Task item: Go through the entries below and tally each line holding the string "computer". Return the number only.

Supplied material:
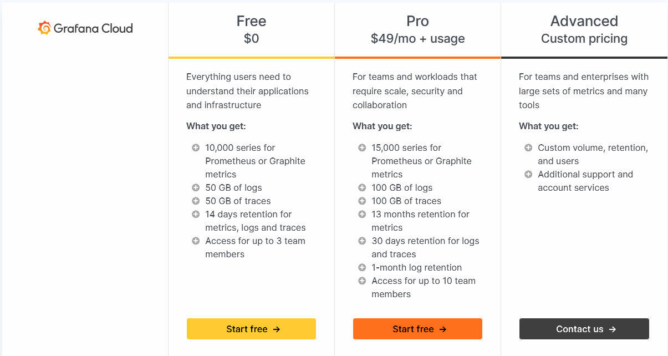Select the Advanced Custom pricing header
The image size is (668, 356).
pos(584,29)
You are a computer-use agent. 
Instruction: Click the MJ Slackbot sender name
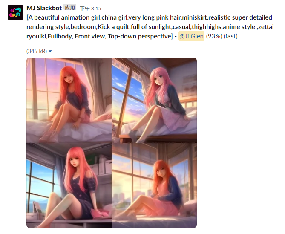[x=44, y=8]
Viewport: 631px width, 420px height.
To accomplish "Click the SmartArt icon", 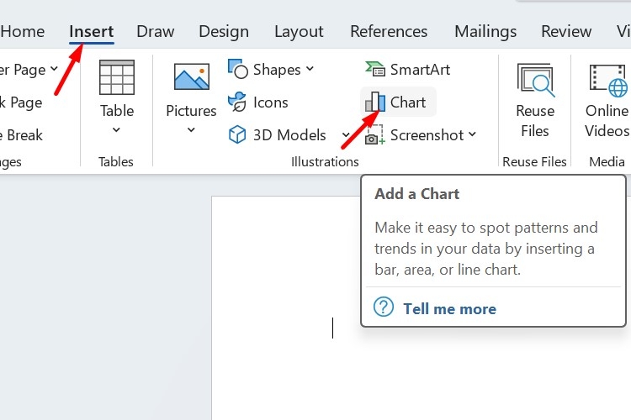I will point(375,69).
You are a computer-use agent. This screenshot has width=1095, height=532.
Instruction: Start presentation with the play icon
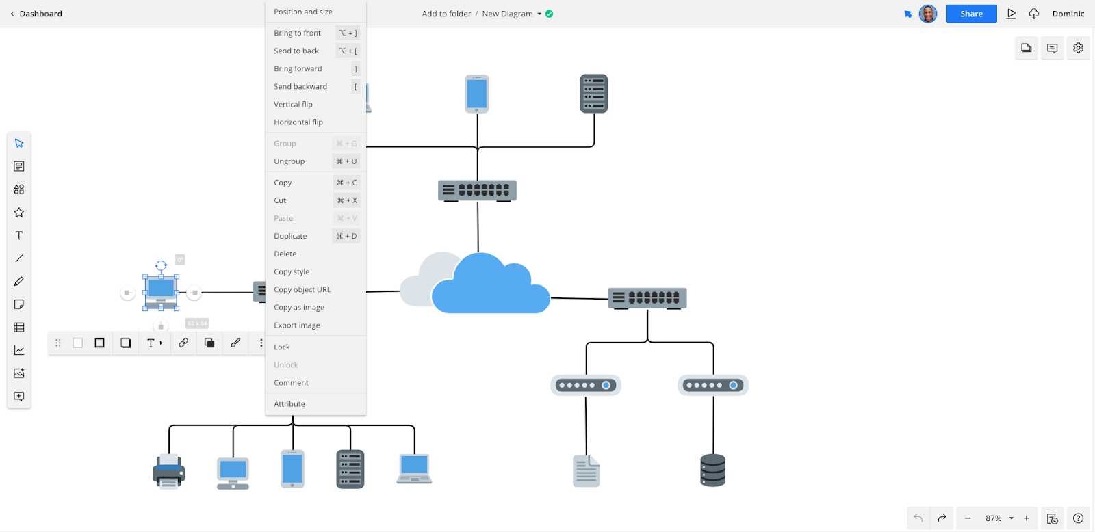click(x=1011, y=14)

Exercise answer: 2